→ Task statement
Your job is to print, exactly, the lines in the data below from the line with "This screenshot has" through the line with "You are a computer-use", both included, and to omit any picture.

→ Listed entries
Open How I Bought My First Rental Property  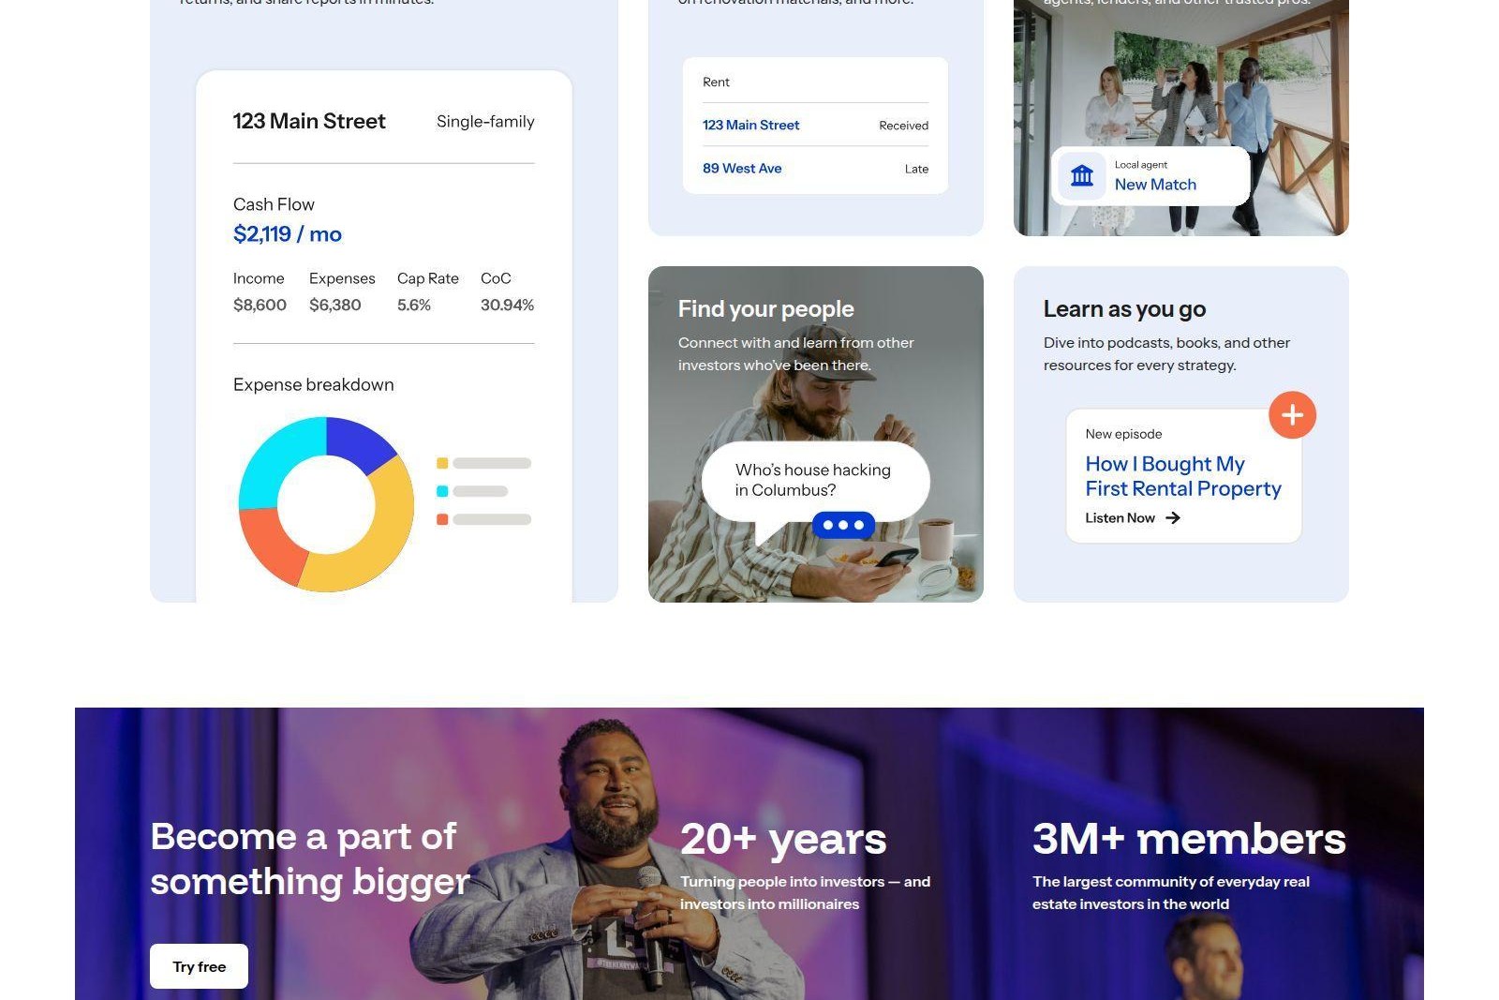tap(1183, 476)
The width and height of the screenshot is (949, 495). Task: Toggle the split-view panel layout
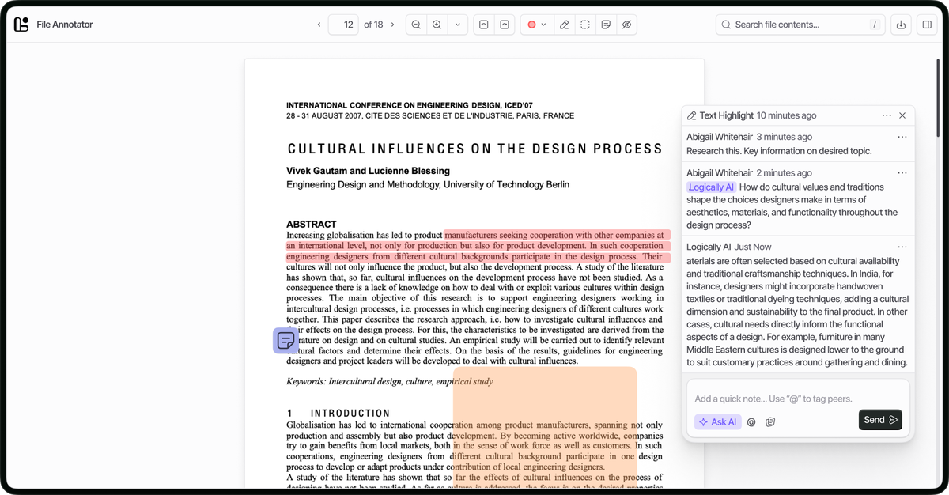[x=926, y=25]
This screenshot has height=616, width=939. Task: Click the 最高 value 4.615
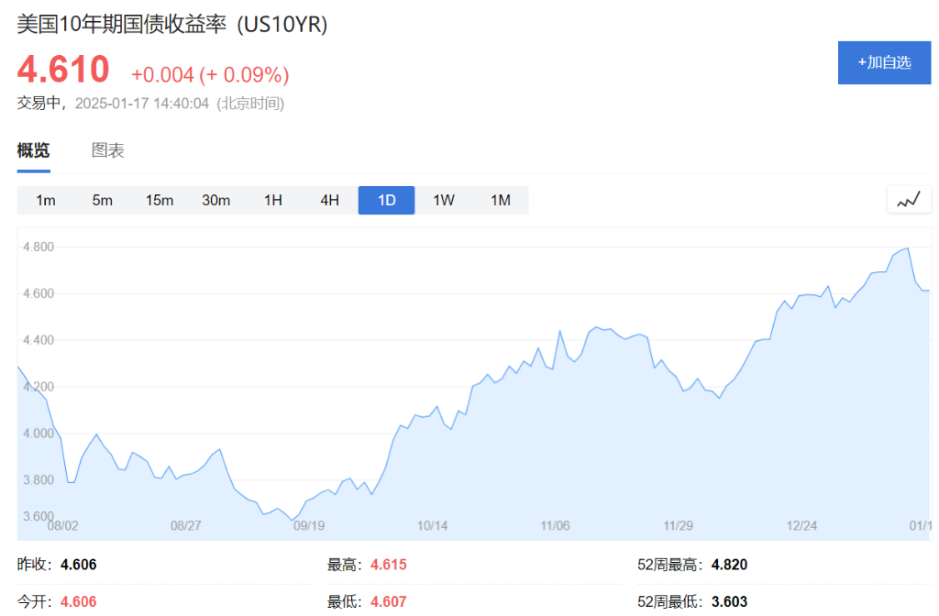coord(388,565)
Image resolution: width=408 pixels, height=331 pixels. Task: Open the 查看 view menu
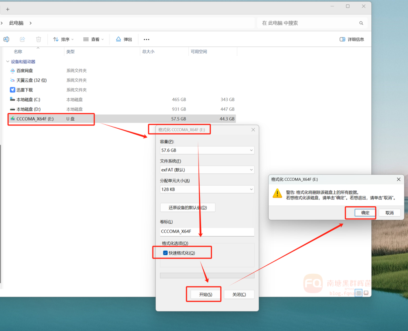point(93,39)
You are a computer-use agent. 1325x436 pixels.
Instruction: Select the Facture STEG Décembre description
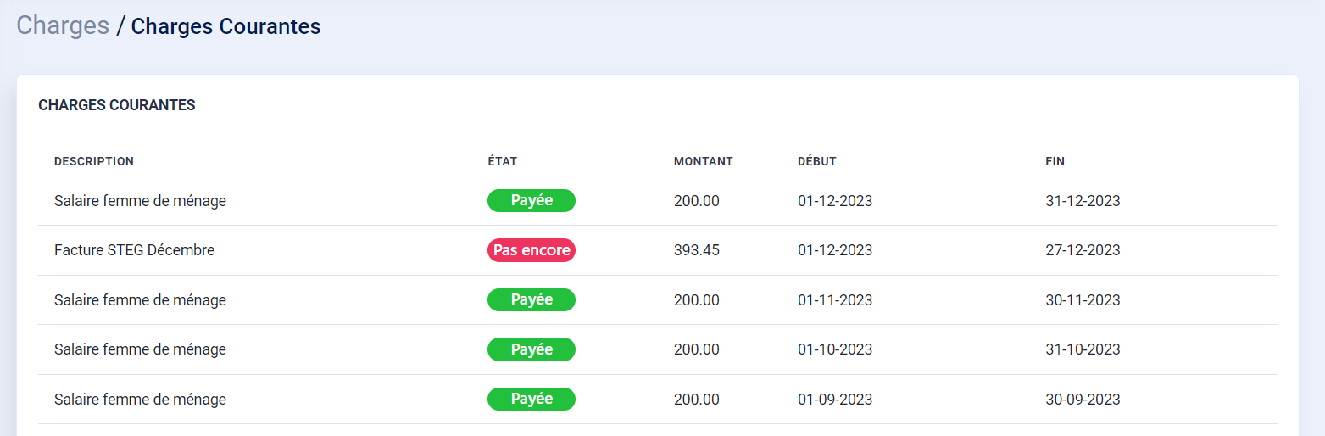134,250

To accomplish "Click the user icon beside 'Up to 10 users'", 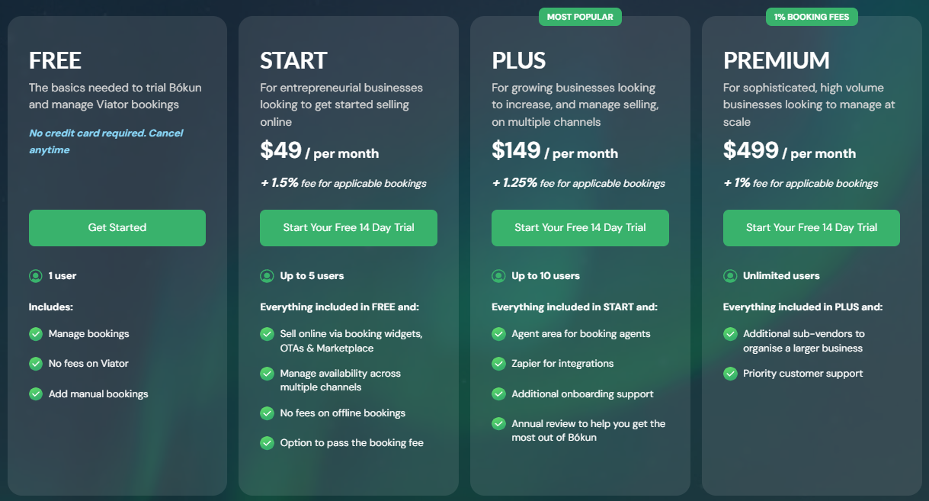I will pyautogui.click(x=498, y=276).
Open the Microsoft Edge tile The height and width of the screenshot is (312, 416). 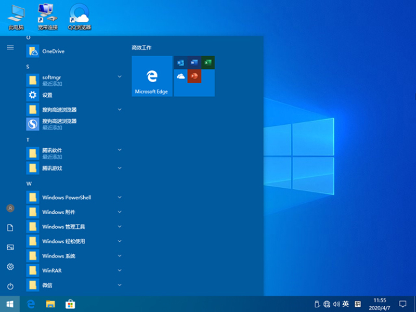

→ The completed task
This screenshot has height=616, width=939. Task: Click the 最高 value 4.615
coord(388,565)
Image resolution: width=408 pixels, height=331 pixels. Task: Open the 查看 view menu
point(93,39)
You are a computer-use agent. 1325x436 pixels.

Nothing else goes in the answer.